Using the entries below, transcribe exactly the line containing "Image resolution: width=1869" and each line that follows it to the end.

....

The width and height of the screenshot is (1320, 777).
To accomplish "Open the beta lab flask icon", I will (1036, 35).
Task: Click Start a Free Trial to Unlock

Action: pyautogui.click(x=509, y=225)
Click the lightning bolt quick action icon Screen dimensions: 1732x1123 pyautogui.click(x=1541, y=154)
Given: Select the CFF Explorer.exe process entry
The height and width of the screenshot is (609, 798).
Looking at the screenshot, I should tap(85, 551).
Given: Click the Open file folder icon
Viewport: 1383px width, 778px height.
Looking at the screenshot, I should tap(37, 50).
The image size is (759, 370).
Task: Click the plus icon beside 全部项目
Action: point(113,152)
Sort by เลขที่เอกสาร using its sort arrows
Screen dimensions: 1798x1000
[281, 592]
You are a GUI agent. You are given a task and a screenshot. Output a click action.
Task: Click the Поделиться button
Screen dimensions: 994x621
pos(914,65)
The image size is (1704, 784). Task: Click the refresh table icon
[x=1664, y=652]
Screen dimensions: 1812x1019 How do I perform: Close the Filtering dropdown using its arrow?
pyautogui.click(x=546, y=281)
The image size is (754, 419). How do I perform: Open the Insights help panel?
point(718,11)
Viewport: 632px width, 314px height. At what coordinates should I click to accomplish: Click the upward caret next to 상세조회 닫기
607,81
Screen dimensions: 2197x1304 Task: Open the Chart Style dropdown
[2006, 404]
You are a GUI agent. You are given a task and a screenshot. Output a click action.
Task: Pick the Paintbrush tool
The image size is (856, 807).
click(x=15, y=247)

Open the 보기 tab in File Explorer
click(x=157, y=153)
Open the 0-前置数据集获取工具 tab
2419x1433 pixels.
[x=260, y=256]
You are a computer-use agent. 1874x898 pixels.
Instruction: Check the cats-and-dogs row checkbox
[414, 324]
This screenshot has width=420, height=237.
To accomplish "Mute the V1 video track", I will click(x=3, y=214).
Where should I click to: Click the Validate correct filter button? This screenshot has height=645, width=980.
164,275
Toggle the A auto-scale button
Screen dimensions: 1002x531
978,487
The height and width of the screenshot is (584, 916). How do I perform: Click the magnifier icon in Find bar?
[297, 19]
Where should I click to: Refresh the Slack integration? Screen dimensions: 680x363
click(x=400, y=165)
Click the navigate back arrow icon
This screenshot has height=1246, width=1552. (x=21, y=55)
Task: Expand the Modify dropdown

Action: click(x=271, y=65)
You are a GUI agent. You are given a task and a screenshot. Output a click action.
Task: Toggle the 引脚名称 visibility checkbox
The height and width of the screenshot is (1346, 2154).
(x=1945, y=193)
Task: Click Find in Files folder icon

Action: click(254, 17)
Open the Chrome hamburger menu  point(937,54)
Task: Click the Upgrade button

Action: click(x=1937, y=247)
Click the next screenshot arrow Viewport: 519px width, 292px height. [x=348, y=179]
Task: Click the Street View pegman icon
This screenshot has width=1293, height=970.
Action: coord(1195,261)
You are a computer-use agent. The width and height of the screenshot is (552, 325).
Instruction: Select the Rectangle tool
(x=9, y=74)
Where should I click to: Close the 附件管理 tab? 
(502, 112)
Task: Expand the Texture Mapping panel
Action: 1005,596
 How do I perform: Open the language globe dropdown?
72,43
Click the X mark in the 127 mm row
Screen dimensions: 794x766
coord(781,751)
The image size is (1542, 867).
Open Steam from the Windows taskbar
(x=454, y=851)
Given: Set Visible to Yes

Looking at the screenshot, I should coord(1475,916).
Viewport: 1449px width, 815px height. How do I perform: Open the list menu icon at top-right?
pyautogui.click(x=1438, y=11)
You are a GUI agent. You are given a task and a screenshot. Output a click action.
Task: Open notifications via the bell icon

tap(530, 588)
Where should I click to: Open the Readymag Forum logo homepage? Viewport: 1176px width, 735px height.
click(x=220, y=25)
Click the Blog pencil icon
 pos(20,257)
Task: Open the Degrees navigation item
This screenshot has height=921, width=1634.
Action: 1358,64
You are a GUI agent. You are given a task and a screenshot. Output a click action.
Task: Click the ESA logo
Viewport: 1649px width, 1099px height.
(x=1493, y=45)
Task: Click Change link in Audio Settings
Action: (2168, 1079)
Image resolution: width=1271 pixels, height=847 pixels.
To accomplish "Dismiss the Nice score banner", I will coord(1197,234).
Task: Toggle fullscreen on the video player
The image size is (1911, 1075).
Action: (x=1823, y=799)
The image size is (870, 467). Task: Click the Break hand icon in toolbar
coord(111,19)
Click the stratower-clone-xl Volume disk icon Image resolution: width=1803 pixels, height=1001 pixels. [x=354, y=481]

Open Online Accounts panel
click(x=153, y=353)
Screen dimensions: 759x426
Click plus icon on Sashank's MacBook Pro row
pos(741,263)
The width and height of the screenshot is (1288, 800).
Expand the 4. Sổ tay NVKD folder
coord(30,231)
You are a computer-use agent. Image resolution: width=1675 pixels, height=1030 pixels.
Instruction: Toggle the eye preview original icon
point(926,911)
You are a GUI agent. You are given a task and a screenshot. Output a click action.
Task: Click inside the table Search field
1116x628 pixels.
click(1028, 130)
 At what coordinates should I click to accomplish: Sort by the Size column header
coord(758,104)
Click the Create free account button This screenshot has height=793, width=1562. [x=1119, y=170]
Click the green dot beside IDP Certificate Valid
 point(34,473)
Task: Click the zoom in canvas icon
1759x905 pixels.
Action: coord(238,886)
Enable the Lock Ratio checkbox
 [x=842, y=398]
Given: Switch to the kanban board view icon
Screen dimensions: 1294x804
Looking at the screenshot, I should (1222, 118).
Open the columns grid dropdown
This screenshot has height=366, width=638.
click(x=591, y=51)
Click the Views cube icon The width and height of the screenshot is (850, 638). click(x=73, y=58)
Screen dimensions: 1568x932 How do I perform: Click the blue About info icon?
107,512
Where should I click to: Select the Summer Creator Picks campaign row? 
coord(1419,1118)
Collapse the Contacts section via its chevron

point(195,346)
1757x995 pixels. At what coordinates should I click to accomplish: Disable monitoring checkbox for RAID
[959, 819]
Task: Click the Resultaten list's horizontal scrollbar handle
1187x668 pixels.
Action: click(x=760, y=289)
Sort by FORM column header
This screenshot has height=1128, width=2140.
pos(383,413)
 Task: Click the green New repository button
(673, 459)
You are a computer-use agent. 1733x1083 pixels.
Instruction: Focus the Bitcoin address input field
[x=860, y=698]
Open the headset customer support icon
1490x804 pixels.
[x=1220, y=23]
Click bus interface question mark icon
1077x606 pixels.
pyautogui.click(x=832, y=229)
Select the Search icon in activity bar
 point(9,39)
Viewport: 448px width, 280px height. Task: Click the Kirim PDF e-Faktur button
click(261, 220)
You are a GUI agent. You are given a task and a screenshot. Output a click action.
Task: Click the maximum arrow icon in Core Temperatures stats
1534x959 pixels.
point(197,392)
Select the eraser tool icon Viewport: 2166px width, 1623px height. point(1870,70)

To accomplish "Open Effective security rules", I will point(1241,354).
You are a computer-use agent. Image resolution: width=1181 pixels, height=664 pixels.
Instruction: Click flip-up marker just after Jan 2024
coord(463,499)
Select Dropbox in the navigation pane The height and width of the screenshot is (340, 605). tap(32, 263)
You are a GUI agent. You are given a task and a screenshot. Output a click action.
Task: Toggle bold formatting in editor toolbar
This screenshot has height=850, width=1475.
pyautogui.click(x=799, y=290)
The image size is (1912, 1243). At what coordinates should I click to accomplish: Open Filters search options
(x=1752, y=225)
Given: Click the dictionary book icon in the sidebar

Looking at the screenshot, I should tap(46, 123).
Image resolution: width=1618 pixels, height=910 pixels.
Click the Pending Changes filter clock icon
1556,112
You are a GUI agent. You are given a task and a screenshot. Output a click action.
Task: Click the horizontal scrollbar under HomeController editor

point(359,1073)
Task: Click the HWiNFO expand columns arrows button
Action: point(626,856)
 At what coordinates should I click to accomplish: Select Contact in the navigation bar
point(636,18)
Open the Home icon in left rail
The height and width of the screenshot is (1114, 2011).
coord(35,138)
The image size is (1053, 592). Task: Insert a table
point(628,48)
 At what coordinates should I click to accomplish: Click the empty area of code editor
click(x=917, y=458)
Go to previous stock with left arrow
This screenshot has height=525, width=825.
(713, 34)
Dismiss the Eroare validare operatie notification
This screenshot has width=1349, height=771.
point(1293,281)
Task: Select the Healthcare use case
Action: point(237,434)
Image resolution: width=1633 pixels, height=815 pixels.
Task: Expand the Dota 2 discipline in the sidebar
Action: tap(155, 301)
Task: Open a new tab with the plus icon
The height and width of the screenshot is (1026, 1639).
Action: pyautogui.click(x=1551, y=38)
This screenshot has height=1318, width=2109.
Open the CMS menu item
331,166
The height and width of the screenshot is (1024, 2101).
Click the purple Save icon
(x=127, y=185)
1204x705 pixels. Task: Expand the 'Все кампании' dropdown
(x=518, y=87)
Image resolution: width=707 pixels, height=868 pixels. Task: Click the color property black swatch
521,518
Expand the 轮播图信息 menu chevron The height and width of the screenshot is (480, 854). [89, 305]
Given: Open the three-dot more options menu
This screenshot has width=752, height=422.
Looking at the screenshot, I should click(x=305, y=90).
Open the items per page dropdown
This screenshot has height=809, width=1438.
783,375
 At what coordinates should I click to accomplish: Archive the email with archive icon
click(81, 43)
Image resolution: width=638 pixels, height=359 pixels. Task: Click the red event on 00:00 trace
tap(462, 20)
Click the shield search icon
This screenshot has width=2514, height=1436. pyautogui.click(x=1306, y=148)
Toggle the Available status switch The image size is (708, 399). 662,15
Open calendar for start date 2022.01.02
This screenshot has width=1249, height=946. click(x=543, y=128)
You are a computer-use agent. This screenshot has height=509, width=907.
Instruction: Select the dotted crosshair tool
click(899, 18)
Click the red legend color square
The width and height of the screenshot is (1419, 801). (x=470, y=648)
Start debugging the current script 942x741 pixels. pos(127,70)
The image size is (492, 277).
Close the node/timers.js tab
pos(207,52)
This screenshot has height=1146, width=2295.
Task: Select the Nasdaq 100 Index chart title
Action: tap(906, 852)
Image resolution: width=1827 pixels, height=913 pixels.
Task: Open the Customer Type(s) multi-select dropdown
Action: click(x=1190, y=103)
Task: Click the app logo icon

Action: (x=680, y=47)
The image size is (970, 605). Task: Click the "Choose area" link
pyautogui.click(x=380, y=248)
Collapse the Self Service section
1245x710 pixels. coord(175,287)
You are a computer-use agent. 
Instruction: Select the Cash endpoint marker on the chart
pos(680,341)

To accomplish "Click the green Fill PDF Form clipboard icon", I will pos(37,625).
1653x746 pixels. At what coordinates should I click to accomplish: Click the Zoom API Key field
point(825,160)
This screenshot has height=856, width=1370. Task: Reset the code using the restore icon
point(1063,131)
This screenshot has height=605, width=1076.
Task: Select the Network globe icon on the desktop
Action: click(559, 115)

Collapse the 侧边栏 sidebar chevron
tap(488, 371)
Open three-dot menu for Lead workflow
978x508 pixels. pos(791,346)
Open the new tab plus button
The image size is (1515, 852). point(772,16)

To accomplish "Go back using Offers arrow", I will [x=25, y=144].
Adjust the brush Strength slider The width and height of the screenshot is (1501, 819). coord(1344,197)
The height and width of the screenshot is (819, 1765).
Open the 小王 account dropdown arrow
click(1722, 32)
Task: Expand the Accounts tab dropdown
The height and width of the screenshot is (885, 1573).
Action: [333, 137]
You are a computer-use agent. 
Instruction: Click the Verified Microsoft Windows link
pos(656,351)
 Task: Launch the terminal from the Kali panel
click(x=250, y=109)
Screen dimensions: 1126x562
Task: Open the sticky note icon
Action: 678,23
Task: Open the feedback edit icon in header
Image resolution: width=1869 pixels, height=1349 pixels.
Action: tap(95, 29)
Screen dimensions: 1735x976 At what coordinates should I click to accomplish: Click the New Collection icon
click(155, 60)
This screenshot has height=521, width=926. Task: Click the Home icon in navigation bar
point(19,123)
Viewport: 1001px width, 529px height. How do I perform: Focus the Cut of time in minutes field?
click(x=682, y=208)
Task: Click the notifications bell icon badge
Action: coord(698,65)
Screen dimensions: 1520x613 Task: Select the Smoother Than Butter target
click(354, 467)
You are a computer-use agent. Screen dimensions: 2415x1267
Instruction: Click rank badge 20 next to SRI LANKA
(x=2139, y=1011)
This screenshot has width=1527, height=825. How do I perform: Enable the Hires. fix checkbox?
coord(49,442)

....

Answer to this problem:
Image resolution: width=1869 pixels, height=1349 pixels.
Action: tap(95, 29)
Screen dimensions: 1735x976 At what coordinates should I click to accomplish: Click the New Collection icon
click(155, 60)
This screenshot has height=521, width=926. Task: Click the Home icon in navigation bar
point(19,123)
Viewport: 1001px width, 529px height. How do I perform: Focus the Cut of time in minutes field?
click(x=682, y=208)
Task: Click the notifications bell icon badge
Action: coord(698,65)
Screen dimensions: 1520x613 Task: Select the Smoother Than Butter target
click(354, 467)
You are a computer-use agent. Screen dimensions: 2415x1267
Instruction: Click rank badge 20 next to SRI LANKA
(x=2139, y=1011)
This screenshot has width=1527, height=825. How do I perform: Enable the Hires. fix checkbox?
coord(49,442)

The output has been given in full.